It took me years to feel ready to open this volume of poetry. I saw Nickole Brown read at my first residency (as a student) at West Virginia Wesleyan College, where I now teach, in the winter of 2016-17. I cried the whole time; her poetry nearly killed me, and I bought two copies of this book (one for Liz), but was too intimidated or starstruck to ask her to sign them or to speak to her at all. (She also give a really great seminar titled “Learning by Design: Using Imitation in Creative Writing.”) Finally, I’ve enjoyed reading Fanny Says.
Fanny is the author’s maternal grandmother, and as the note at the book’s beginning says, many lines and whole poems “are not words I wrote but words I wrote down, transcribing best I could as my grandmother spoke to me.” Not surprisingly, then, one of this book’s strengths is the clear, distinctive voice I hear throughout, and one word that comes to mind is conversational: it often feels like we’re all in a room together, with this strong, sometimes abrasive, brave, take-no-shit woman.

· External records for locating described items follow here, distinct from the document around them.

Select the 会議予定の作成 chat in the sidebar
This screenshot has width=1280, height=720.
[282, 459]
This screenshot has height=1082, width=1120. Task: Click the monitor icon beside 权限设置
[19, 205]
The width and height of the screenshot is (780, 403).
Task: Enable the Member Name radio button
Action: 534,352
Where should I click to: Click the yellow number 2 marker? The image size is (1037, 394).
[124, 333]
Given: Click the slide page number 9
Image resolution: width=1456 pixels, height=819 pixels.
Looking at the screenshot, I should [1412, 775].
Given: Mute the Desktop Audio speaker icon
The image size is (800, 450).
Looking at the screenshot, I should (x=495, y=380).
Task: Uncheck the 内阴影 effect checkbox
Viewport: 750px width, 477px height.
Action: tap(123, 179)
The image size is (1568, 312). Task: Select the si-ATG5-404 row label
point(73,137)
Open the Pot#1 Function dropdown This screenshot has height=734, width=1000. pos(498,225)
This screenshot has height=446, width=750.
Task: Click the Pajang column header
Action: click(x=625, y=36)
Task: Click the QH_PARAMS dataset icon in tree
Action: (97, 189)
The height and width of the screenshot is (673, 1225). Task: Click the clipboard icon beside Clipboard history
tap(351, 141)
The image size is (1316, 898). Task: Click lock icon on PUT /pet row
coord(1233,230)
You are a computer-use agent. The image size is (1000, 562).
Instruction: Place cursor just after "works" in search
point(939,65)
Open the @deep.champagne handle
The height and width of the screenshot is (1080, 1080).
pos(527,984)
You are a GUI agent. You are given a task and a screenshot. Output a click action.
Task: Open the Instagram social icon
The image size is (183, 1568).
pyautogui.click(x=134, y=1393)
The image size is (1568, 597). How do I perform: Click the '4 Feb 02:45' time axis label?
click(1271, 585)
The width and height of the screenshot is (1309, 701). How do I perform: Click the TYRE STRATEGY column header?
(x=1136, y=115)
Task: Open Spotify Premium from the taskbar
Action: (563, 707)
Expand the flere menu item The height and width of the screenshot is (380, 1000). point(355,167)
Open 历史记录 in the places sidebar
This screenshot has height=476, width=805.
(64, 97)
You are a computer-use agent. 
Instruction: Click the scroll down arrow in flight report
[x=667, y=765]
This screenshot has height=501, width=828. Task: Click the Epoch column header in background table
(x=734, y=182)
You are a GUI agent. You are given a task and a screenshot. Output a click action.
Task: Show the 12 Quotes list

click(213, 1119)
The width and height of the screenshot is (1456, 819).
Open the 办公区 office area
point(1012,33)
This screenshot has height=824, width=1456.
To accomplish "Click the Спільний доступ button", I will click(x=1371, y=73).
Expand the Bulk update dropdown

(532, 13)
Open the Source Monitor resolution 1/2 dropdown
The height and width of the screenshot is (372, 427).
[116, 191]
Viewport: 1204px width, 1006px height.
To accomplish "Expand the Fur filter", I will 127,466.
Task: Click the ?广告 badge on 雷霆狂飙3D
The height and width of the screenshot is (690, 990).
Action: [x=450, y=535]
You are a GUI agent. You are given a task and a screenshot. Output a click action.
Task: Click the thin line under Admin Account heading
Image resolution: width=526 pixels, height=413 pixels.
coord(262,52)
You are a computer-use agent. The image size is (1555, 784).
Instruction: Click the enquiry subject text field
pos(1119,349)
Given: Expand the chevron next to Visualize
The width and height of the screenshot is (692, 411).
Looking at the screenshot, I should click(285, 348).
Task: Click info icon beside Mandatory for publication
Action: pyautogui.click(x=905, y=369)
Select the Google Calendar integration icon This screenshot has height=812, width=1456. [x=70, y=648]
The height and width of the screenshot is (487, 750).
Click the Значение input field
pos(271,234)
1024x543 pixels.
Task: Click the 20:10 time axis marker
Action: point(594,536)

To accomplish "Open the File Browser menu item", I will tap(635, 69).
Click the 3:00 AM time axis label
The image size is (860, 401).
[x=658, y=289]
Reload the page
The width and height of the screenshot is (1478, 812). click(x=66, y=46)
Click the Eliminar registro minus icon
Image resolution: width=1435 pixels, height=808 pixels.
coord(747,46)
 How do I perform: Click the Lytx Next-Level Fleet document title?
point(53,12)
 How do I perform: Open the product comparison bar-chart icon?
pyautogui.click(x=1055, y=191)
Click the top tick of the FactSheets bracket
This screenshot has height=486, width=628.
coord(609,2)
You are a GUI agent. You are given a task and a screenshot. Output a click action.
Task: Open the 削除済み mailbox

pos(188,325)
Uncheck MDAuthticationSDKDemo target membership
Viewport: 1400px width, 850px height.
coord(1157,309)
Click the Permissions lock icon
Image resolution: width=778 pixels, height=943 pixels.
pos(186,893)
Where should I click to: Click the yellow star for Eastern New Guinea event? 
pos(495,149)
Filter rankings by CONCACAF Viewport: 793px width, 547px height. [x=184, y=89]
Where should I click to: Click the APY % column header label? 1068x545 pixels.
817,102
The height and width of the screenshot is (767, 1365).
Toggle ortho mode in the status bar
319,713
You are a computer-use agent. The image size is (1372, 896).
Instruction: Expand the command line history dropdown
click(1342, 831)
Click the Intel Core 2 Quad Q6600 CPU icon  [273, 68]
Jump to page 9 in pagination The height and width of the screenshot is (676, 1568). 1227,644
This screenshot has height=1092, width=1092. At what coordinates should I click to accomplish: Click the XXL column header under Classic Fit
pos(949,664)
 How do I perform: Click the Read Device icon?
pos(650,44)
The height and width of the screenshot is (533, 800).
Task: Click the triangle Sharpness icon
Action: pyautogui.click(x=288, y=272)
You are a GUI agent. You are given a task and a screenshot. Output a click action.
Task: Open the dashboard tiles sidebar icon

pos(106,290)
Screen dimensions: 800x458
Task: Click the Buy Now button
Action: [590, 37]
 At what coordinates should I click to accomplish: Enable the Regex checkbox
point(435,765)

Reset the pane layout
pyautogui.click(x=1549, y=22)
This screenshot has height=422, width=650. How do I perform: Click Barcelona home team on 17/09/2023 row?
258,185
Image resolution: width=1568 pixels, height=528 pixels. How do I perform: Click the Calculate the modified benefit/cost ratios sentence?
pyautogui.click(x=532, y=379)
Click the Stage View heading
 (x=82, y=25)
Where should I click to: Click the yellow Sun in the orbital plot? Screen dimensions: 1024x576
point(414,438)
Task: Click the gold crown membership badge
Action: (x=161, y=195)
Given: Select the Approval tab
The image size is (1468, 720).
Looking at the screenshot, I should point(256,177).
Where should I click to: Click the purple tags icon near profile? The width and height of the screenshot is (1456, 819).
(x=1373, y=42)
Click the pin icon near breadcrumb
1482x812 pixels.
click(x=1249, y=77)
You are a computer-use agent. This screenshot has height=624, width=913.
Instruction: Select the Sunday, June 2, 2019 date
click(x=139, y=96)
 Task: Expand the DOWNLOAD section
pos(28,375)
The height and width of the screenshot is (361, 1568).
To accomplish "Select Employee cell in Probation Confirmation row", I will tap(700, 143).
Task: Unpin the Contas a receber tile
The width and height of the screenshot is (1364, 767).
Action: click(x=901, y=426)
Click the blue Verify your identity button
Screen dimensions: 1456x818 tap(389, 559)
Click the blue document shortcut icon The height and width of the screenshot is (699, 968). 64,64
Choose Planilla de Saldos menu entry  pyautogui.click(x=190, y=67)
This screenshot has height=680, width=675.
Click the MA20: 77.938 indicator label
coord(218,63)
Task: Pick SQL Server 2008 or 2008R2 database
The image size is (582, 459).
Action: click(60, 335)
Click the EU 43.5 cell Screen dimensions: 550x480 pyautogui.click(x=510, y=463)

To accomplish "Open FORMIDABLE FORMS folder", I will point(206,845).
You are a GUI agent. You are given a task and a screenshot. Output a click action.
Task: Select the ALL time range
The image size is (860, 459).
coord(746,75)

I don’t think I’ve ever encountered poetry where I felt such an absence of a wall of poetry standing between me and the content of the poems. Does that make sense? I’m often distracted by the form when I read poetry, and worried about what I’m missing, or lost in the not-quite-literal words themselves. Here I feel no barrier up between me and Fanny’s words as (I trust) she spoke them. I think it probably helps too that I first heard these words read aloud by the poet, so I have her voice with me, as well. I’m still not sure I’m capturing what is special about this work to me, but it touches me deeply.
Fanny is often eccentric and, what, uneducated, superstitious, sometimes hard to sympathize with (see the long poem “A Genealogy of a Word,” about Fanny’s use of the n-word and her relationship with her Black housekeeper). She’s from a world I don’t quite recognize. But she feels very real and immediate, and I can feel Brown’s love for her. And I do sympathize with her, very much, although not the part about the n-word. These things are hard to reconcile, and that’s why Brown writes about them, I think.
I love Fanny for her colorful and precise and unapologetic cursing – the book’s second poem is “Fuck,” a close examination of the word and its uses, forms, and sounds, “with the ‘u’ low / as if dipping up homemade ice cream, waiting to be served / last so she’d scoop the fruit from the bottom, where / all the good stuff had settled down.” And then there’s “Flitter,” a poem both about the linguistic choice for “your privates, your girlie parts” and about Fanny’s relationship with her flitter. I guess I appreciate the directness both of Fanny and of Brown’s profile of Fanny. I have too many favorites here to list. I’m just grateful to feel let in to these poems in a way that has been so rare for me, even with poetry I love. I’m not sure what makes the difference. But thank you, Nickole.
Filed under: book reviews | Tagged: poetry |
Thank you so much for your read of my book, Julia. And you’re right: there’s a lot about my grandmother that I couldn’t quite reconcile; I write this book both in remembrance of her and also to try to wrangle with the impossible truths, which is why I wrote that long sequence you mention. Your take on my poems means a great deal to me, and I appreciate this so much.
Your poems mean a great deal to me, Nickole. And thank you so much for stopping to comment here! I’m so pleased I got to hear from you at that residency.
I’m glad you’re wrangling with those impossible truths. That’s important and brave work.